Os grupos de trabalhos para a discussão das resoluções técnicas apresentadas nesta terça-feira, 11, foram formados em 2017. A maioria das consultas a órgãos públicos feitas por eles foram realizadas ainda sob a gestão do ex-presidente Michel Temer. Neste ano, apenas o Ministério da Saúde, o Ministério da Agricultura, Pecuária e Abastecimento e a Polícia Federal foram ouvidos através de consultas dirigidas, mecanismos para coleta de dados e informações de agentes envolvidos e afetados pela atuação regulatória.
O Estado apurou que há curso no governo um movimento para retardar a aprovação da proposta.
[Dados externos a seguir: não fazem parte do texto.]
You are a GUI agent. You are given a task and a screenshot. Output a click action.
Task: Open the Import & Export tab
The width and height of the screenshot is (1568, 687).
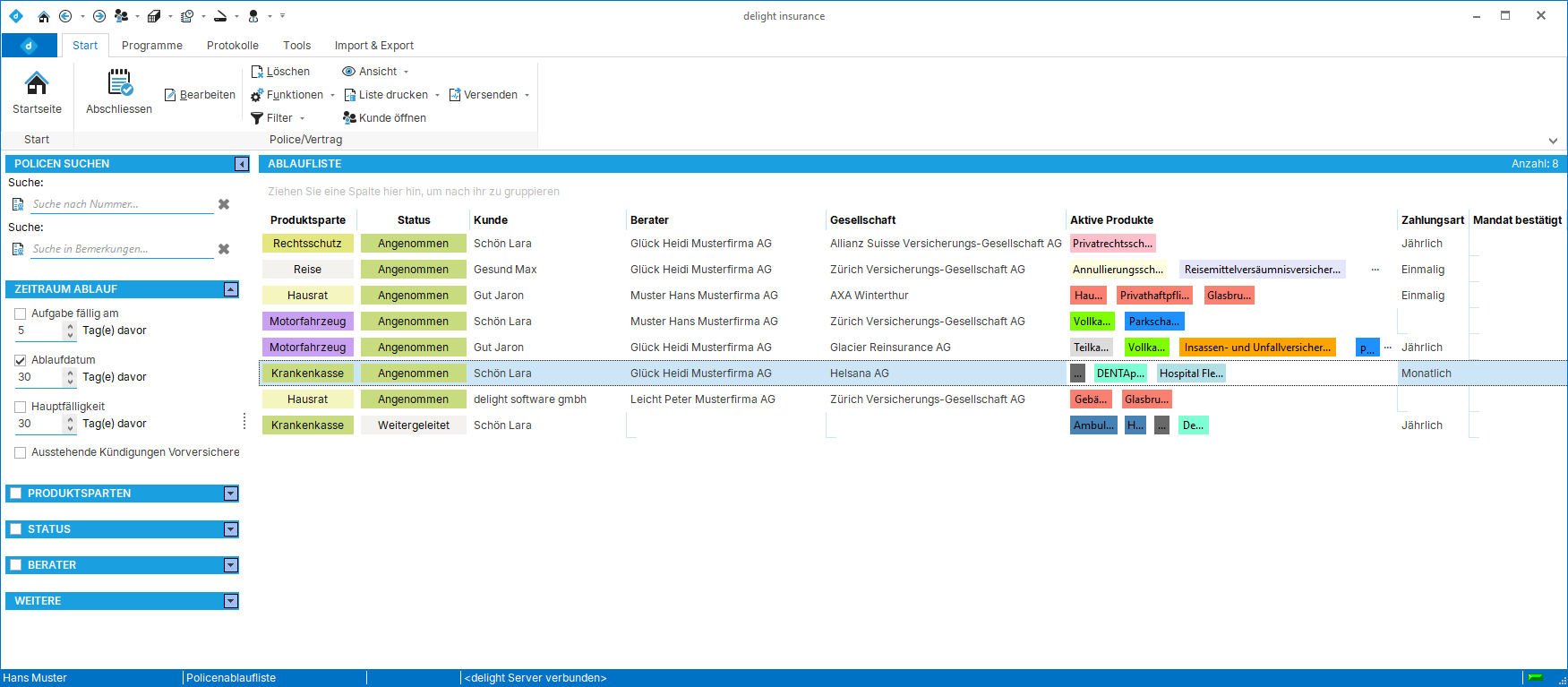[373, 46]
Capitaneado pelo ministro Osmar Terra quer que o presidente Jair Bolsonaro indique um nome ligado à pasta para a vaga em aberto na diretoria da Anvisa. O indicado poderia barrar o andamento da proposta quando terminar a fase das audiências públicas.
Consulta pública
A Anvisa vai levar a proposta a ser submetida a opiniões da indústria, governo, pacientes e qualquer outro interessado no assunto por meio de um formulário no site da agência. Há ainda a possibilidade da realização de audiências públicas sobre o caso.
Após a consulta pública, os técnicos da Anvisa vão avaliar as sugestões e decidir se vai acolher ou não as contribuições sobre o texto e levar novamente o debate à reunião de diretores, para votar então as novas regras sobre o setor.